### Provided entries
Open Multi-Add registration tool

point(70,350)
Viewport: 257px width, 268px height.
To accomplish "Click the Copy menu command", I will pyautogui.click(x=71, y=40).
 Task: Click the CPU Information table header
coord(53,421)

--

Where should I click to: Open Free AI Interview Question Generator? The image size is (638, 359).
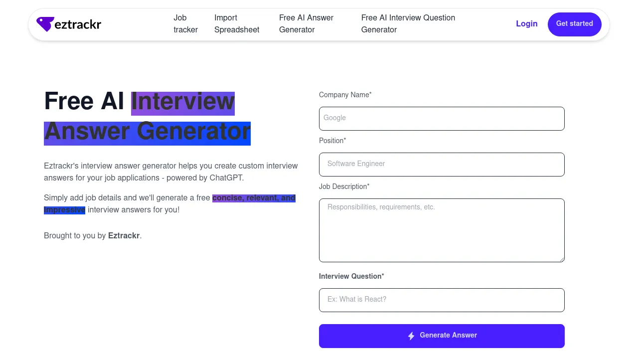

--

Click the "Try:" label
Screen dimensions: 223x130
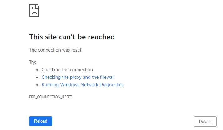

### Problem details
Duplicate the entries from the line with "Open Multi-Add registration tool" up to and including the line with "coord(53,421)".

### Result
Open Multi-Add registration tool

point(70,350)
Viewport: 257px width, 268px height.
To accomplish "Click the Copy menu command", I will pyautogui.click(x=71, y=40).
 Task: Click the CPU Information table header
coord(53,421)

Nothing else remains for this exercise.